Based on this argument, other researchers have noted that this kind of perceived favoritism suggests that some voters may be more important than others. It is noted that voters in the so called battle grounds receive more attention from presidential candidates relative to other voters; this scenario contradicts the commitment to political equality as defined by majoritarianism (Bugh 83).
In addition, there is another scholar who has argued that even in the states known as battlegrounds, the winner-take-all vote allocation is biased to those on the losing end. This means that the votes of those on the losing end do not count as far as determining who becomes the president of the United States is concerned; in other words, they can be described as wasted votes. The proponents of this argument suggest that there should be a proportional system of allocating electoral votes (Drachman and Langran 146).
Another study has revealed that the wasted votes have had the effect of low voter turnouts. This situation has been blamed on the Electoral College (Bugh 50). Researchers contend that the voter turnout in the United States has been lower than other Western democracies (Drachman and Langran 146). The argument in this case is that it is obvious that in more than half of the states where candidates are expected to win, voters have limited incentive to turn out and vote in a presidential election.
Another study shows that presidential candidates spend less time campaigning in those regions thereby reinforcing the claim of low voter turnout. Owing to the fact that the democratic theory places high value upon political participations, this scenario is viewed to be a setback brought about the existence of the Electoral College (Drachman and Langran 146).
Moreover, the other problem that faces the Electoral College revolves around the relationship between the Electoral College and the two-party system. In this respect, several researchers have collectively argued that the Electoral College has the propensity to promote the two major parties while attenuating the influence of third parties (Bugh 215).
In this case, the researchers have looked at the elections of 1992 where Ross Perot, a third-party candidate, garnered 19 per cent of the popular vote while not managing to get electoral votes to prove their argument (Bugh 215).
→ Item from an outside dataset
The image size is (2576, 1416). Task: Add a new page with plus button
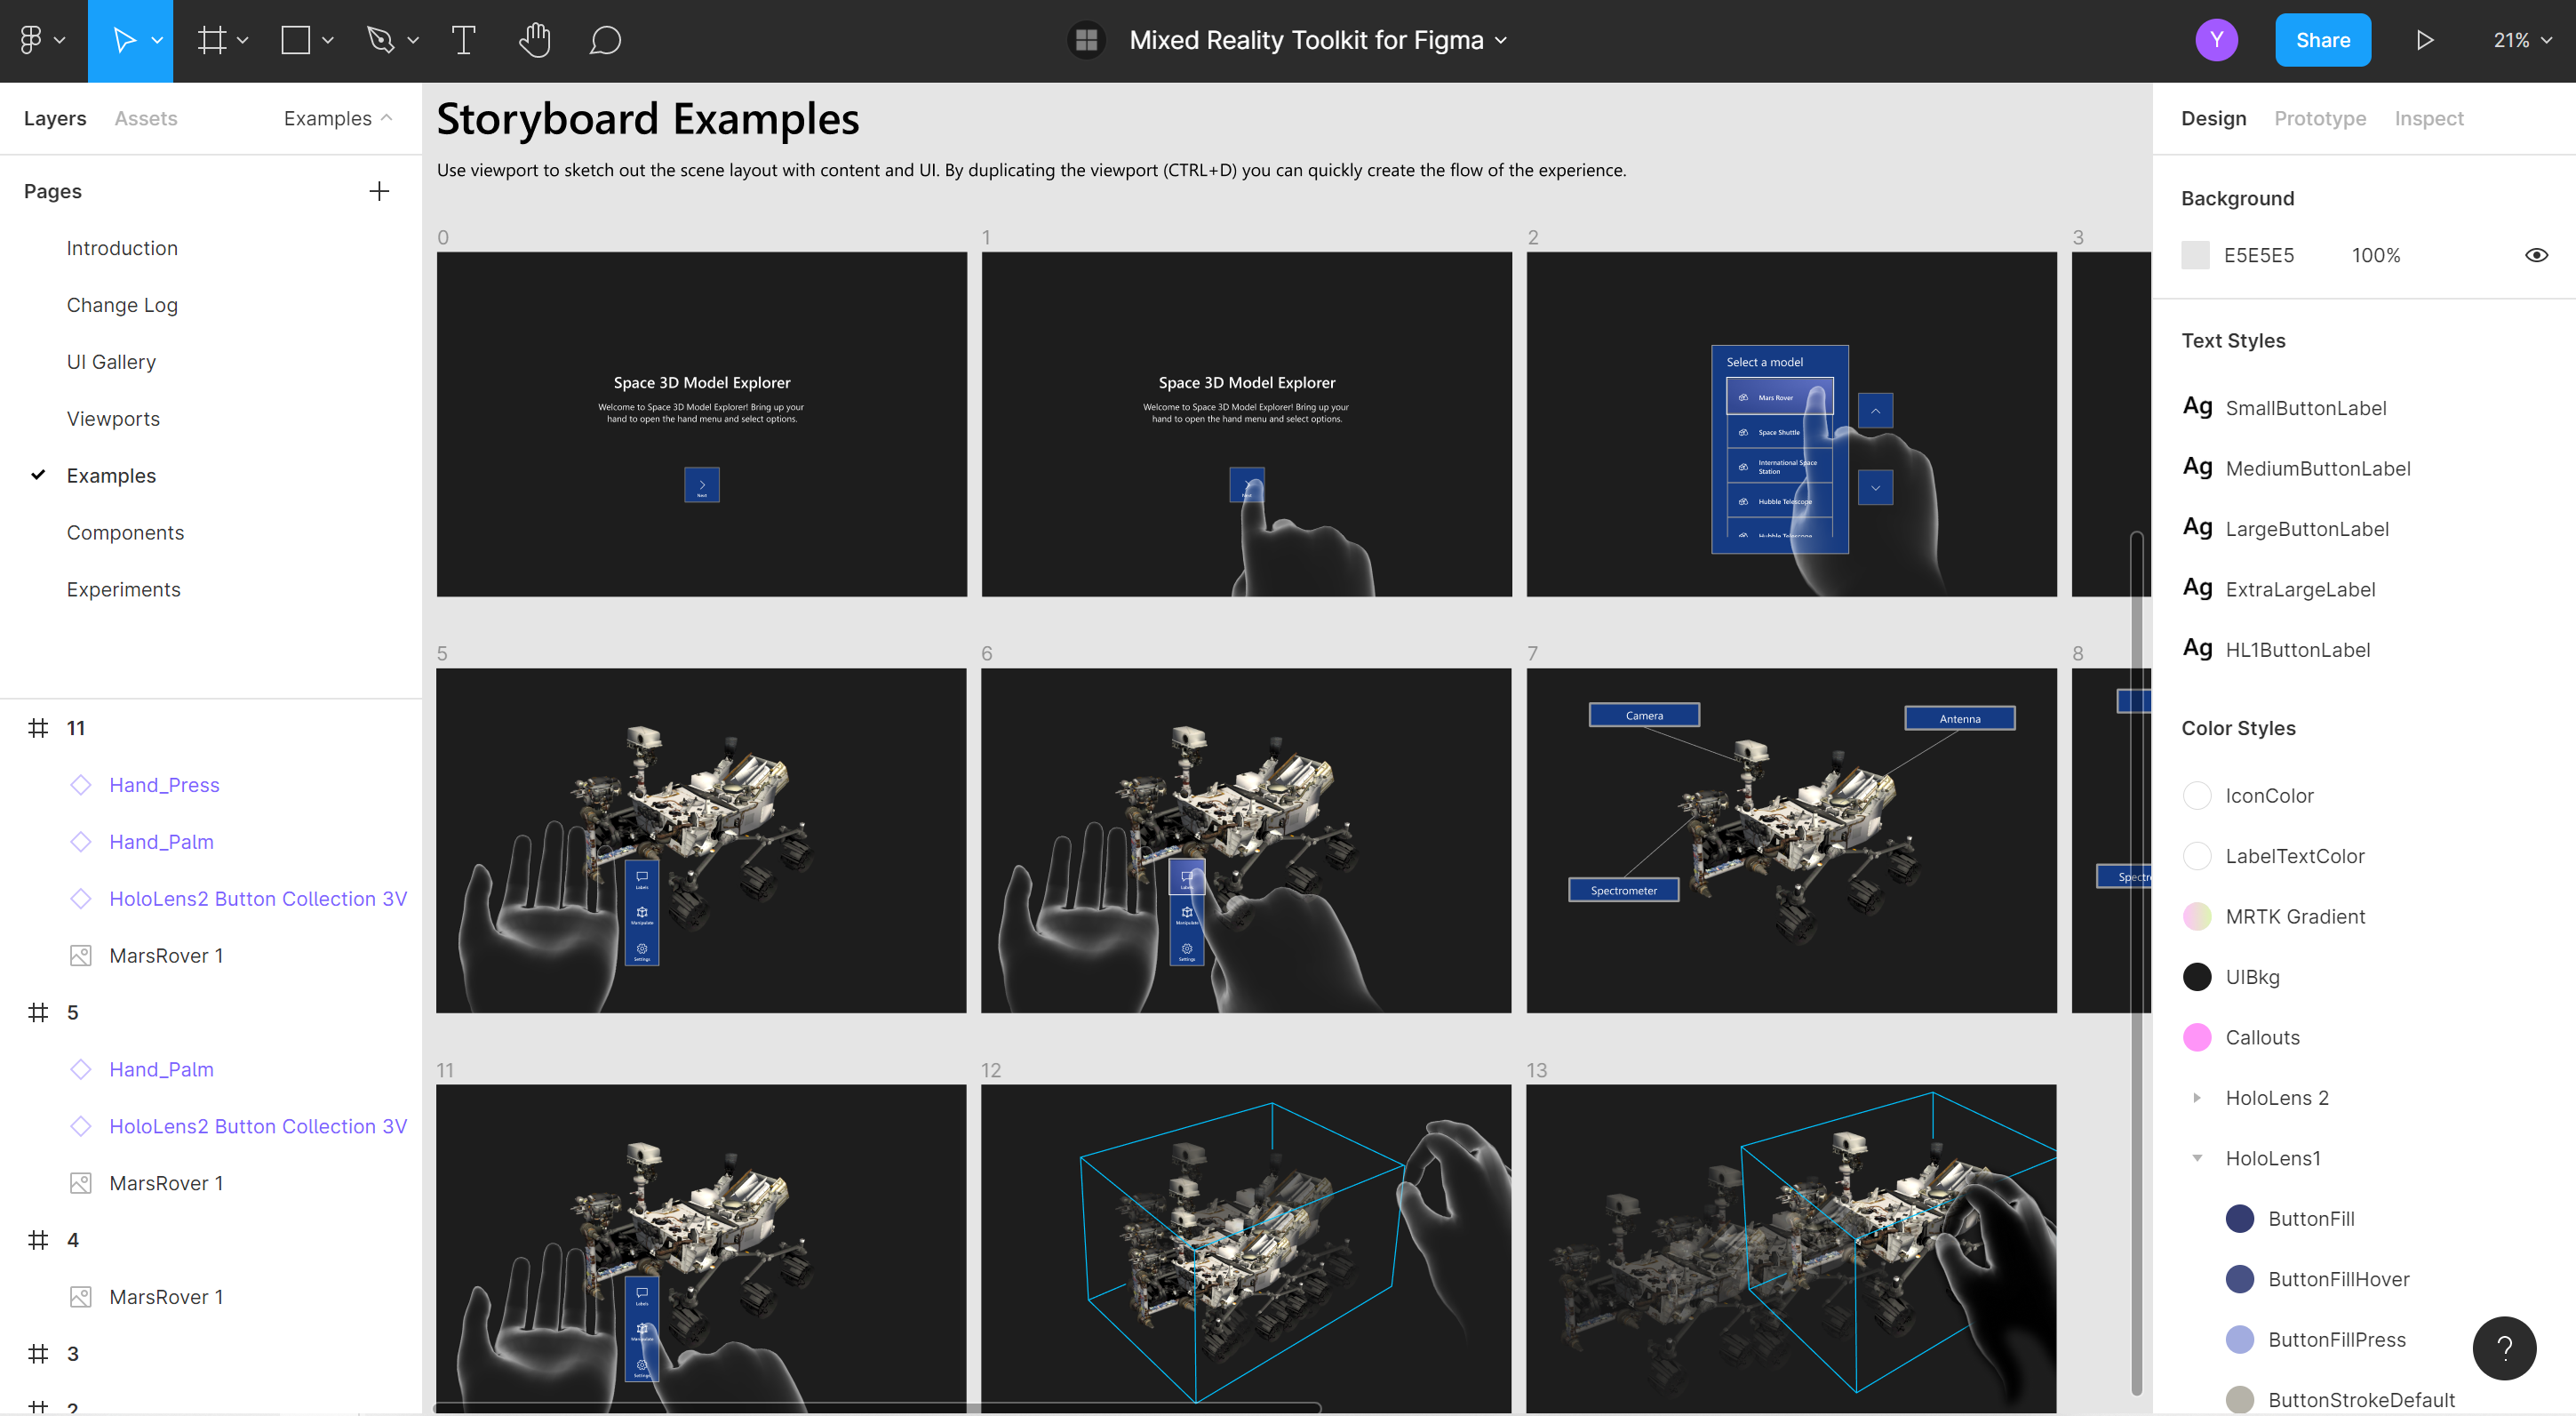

Furthermore, it has been considered that the “winner-takes-it-all” allocation of electoral vote has also had a significant contribution to the controversy affecting the Electoral College. According to a study, if the electoral votes were to be proportionately allocated, third parties would definitely be capable of receiving electoral votes, particularly in larger states where the threshold for securing electoral votes would be low (Bugh 228).
Another researcher has revealed that in the current system, third parties find themselves in a very difficult position (Bennet 27). This is based on other studies that have revealed that citizens worry about wasting their votes on parties and candidates who, for all intents and tenacity, have no chance of winning the elections.
The Risk of Faithless Electors
Sometimes the Electoral College has electors who, for reason or another, may decide to vote against their party designated candidate; these are the electors who are referred to as the “faithless electors.” Available literatures show that there has been 157 faithless electors since the Electoral College was established (Bennet 95).
A researcher has observed that the potential for malice on the basis of an elector’s faithlessness has far reaching implications; according to his argument, this may extend well beyond the possibility that the Electoral College may tie or otherwise fail ensuring the required majority (Bennet 95).
This means that an elector’s faithlessness could result in entirely decisive outcome in the Electoral College. This is because an elector may decide to vote for another candidate or otherwise abstain from casting his or her vote. Political scientists agree that this kind of a scenario makes the Electoral College system to be a complicated election process (Green and Coffey 17).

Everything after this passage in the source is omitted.